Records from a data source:
——
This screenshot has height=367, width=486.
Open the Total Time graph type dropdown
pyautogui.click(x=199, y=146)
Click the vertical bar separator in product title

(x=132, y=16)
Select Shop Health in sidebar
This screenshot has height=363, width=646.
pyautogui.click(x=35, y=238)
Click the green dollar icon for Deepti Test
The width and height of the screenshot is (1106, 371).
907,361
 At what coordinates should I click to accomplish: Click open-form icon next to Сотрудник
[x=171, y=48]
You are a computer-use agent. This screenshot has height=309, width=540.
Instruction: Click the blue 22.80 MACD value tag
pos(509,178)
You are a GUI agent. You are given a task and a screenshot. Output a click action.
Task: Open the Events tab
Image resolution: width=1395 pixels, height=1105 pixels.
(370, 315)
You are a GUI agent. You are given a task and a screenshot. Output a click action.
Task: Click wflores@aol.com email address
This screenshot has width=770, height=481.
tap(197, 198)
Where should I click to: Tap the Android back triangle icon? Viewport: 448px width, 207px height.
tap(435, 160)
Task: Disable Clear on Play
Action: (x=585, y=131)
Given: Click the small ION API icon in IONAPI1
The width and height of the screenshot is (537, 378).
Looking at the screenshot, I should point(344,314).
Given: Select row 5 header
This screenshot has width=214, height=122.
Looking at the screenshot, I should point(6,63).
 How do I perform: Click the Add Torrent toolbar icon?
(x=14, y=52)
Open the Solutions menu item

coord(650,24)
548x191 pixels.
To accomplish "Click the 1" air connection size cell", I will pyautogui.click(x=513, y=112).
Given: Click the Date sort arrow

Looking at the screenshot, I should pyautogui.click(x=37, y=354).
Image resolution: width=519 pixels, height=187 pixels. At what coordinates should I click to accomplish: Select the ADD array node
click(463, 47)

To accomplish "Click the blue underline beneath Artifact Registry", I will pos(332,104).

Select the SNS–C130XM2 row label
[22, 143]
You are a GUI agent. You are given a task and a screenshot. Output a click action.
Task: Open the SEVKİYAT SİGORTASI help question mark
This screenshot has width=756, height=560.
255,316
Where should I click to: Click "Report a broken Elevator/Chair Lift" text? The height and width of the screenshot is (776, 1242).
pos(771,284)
——
Read through the entries above and copy each line that has the string "will" in it.

To accomplish "Click the 1" air connection size cell", I will pyautogui.click(x=513, y=112).
To accomplish "Click the blue underline beneath Artifact Registry", I will pos(332,104).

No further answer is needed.